» **Problem to work on**:
Repeat the entries below verbatim, from their first line through the line that contains "click(x=190, y=77)", inclusive.

» **Dataset content**:
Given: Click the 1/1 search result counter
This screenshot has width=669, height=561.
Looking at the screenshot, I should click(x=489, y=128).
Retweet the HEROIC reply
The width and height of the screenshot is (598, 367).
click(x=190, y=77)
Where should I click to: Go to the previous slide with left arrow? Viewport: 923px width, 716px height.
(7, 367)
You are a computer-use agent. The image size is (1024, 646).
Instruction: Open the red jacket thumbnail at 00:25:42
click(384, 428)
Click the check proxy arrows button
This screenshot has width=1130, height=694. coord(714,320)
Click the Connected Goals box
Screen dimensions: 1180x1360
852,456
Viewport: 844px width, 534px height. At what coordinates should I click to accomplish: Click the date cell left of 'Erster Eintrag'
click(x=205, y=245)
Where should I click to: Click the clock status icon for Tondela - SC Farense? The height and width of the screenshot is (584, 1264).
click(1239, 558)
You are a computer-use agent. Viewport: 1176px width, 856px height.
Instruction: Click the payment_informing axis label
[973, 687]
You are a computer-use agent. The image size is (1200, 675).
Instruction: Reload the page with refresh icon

» **Solved exercise**:
Given: Click the 1/1 search result counter
This screenshot has width=669, height=561.
Looking at the screenshot, I should click(x=489, y=128).
Retweet the HEROIC reply
The width and height of the screenshot is (598, 367).
click(x=190, y=77)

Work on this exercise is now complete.